• [EXERCISE OBJECTIVE]: Leave the pictures out and write out exactly the lines from the top of the entries through the line containing "Viewport: 1718px width, 843px height.".

[Saved entries]
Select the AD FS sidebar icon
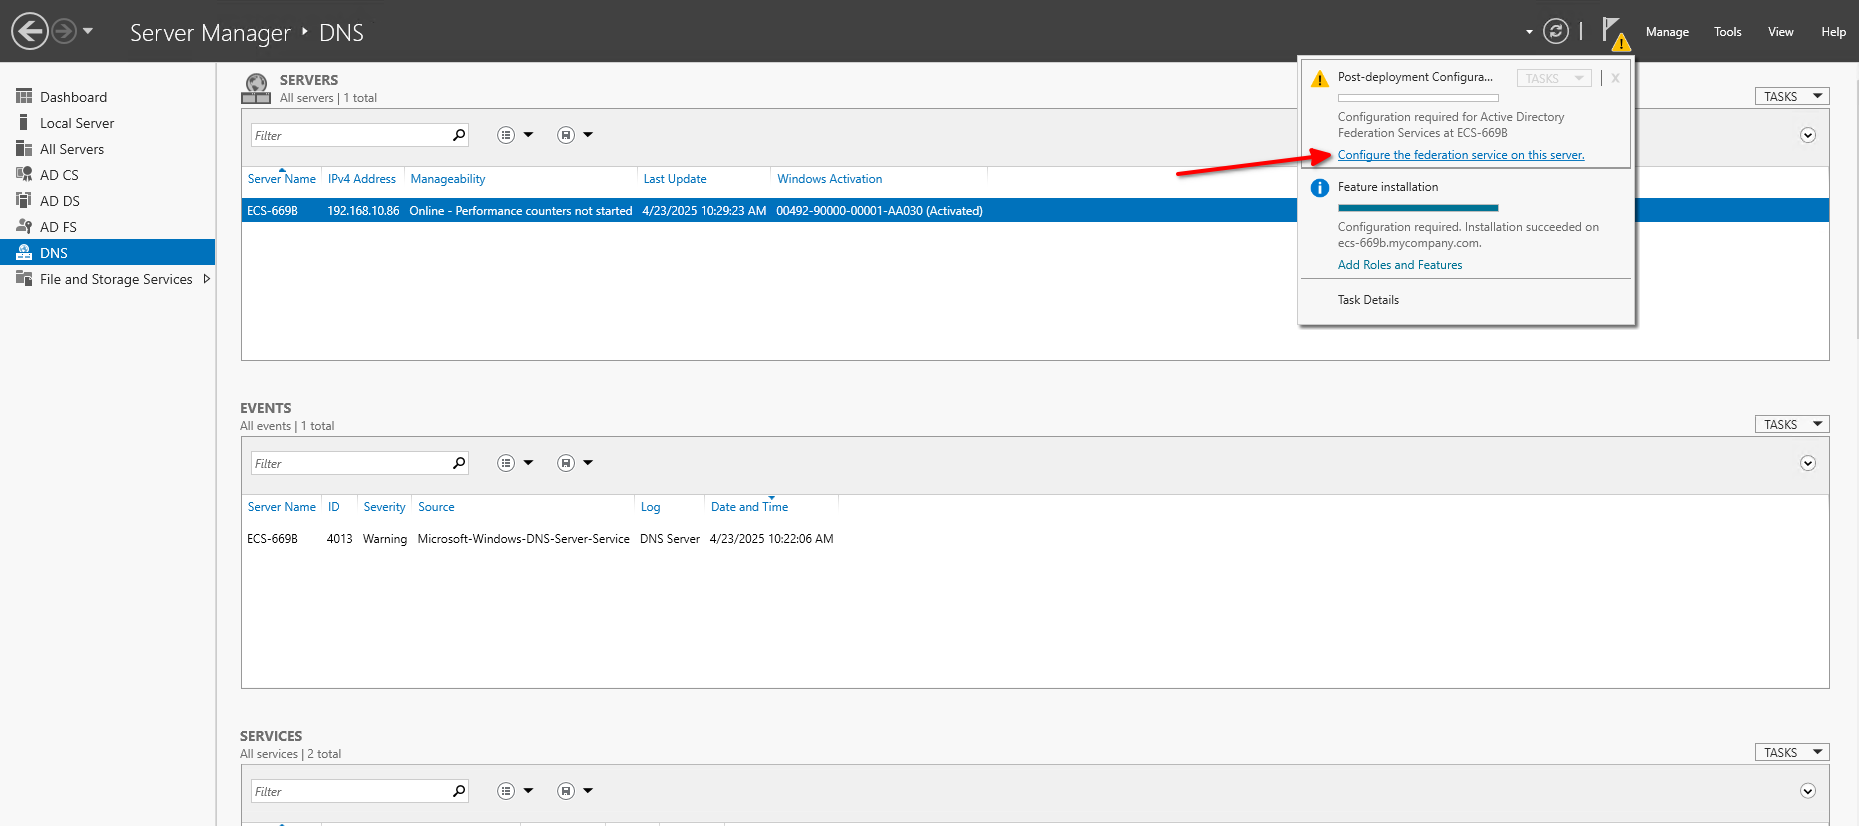 click(24, 227)
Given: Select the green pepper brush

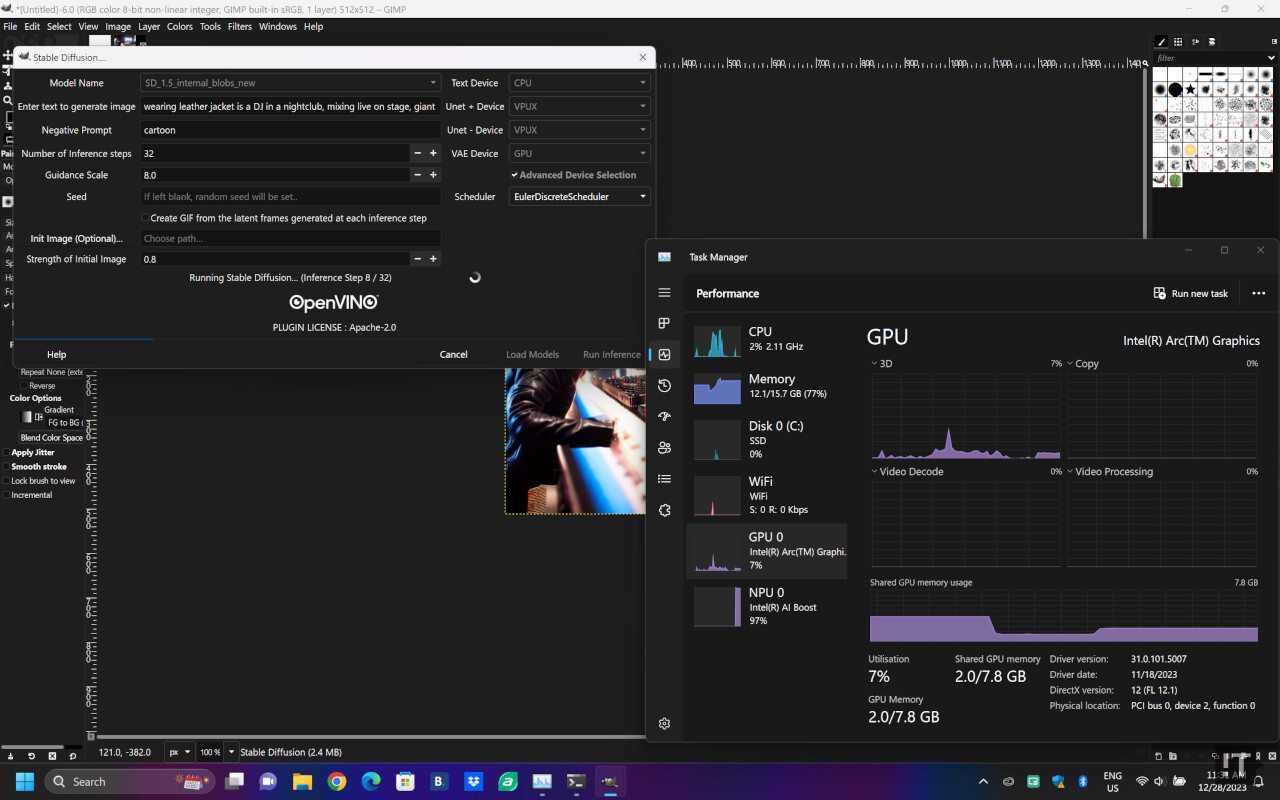Looking at the screenshot, I should pos(1175,180).
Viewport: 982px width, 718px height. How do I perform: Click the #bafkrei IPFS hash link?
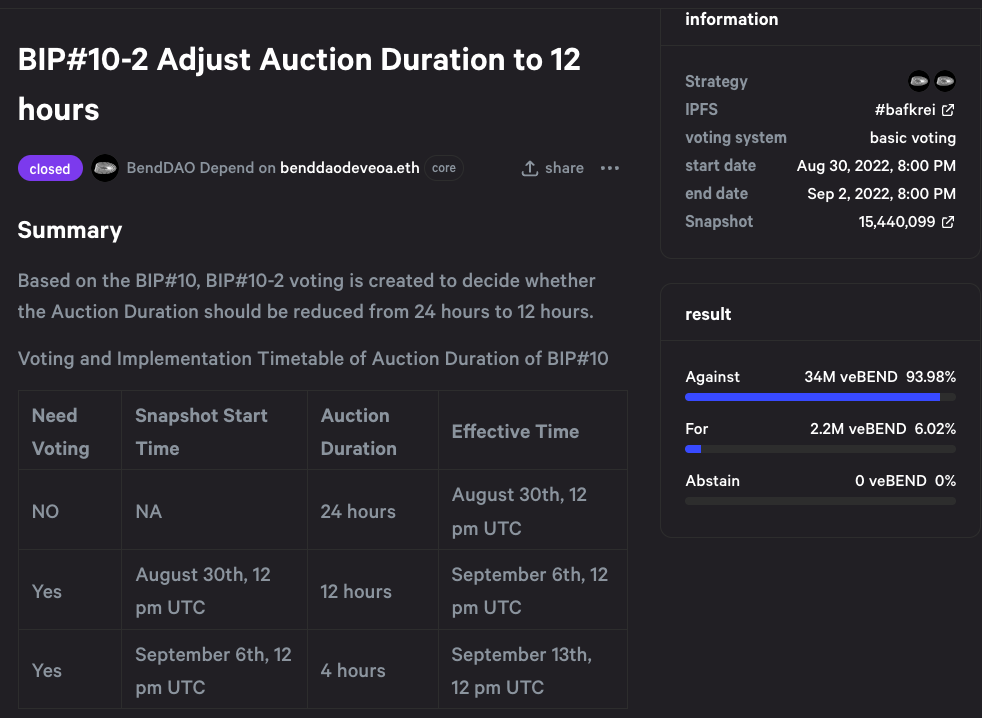pos(904,110)
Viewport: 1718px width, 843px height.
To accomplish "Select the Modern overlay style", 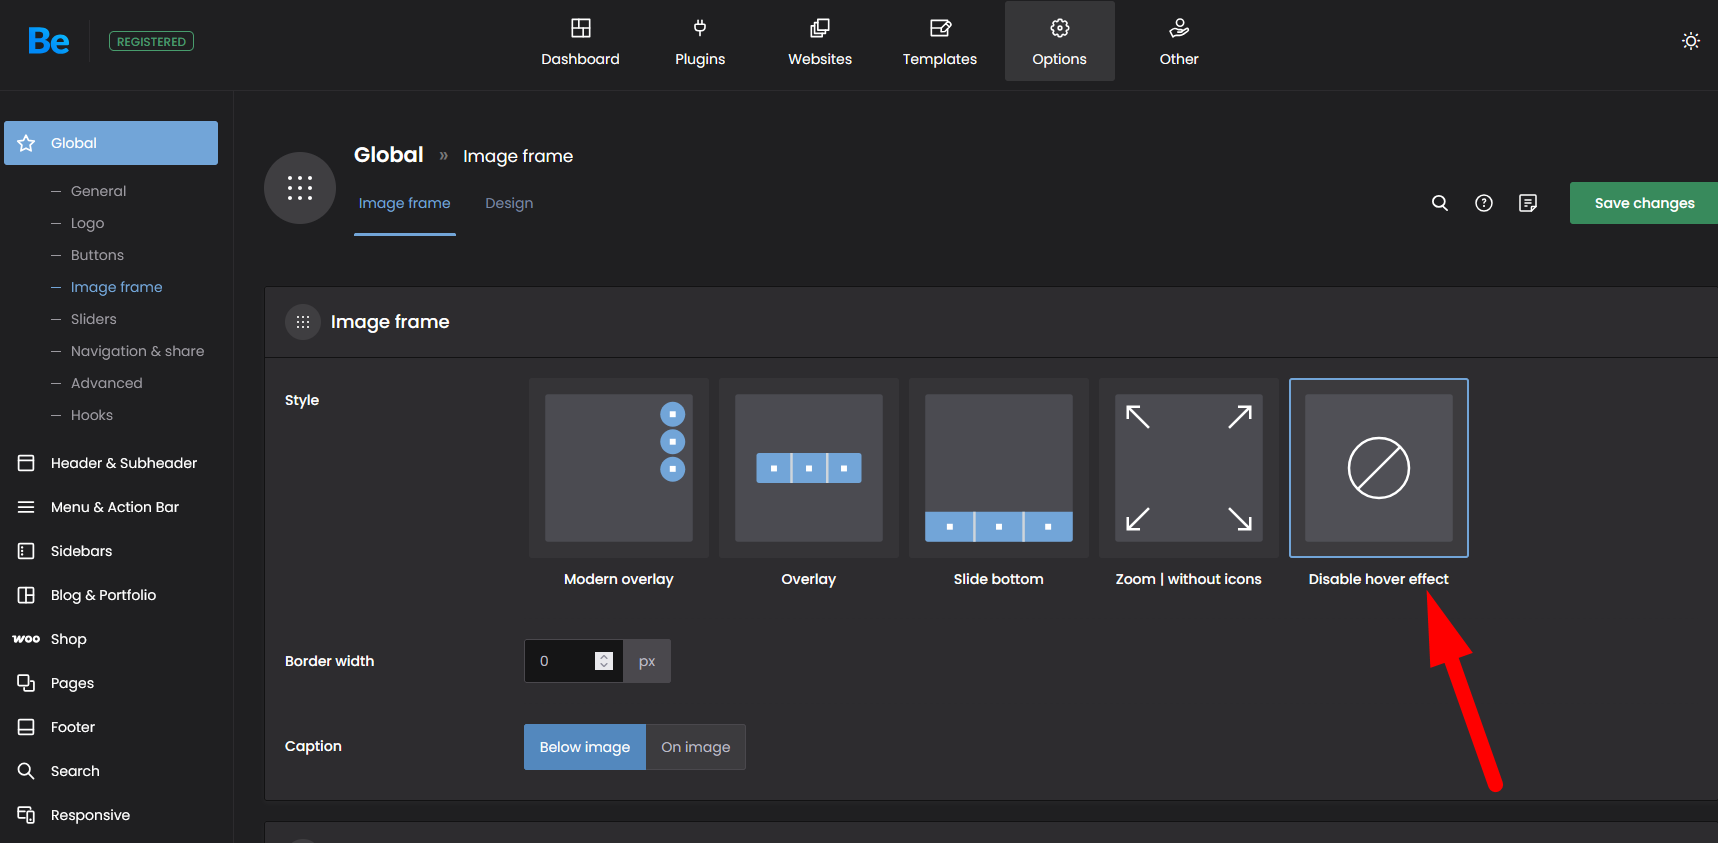I will [618, 468].

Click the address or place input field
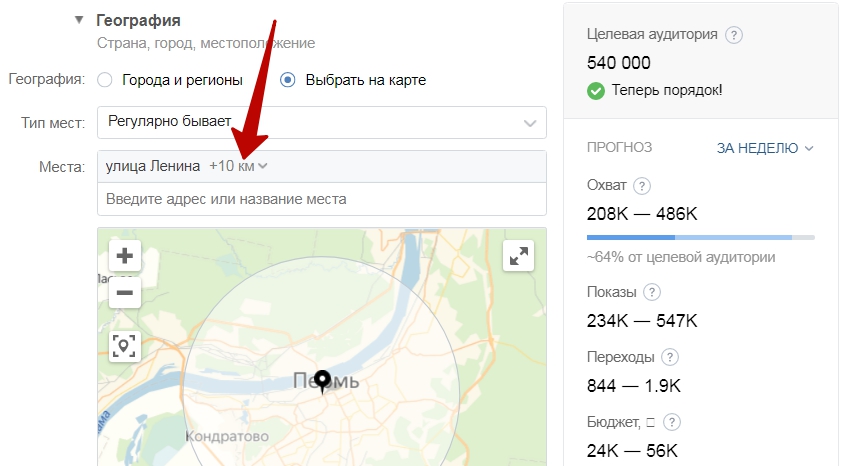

• [OUTPUT OF THE EXERCISE]:
Select the AD FS sidebar icon
 click(24, 227)
Given: Select the green pepper brush

Looking at the screenshot, I should pos(1175,180).
Viewport: 982px width, 718px height. How do I perform: Click the #bafkrei IPFS hash link?
pos(904,110)
Viewport: 1718px width, 843px height.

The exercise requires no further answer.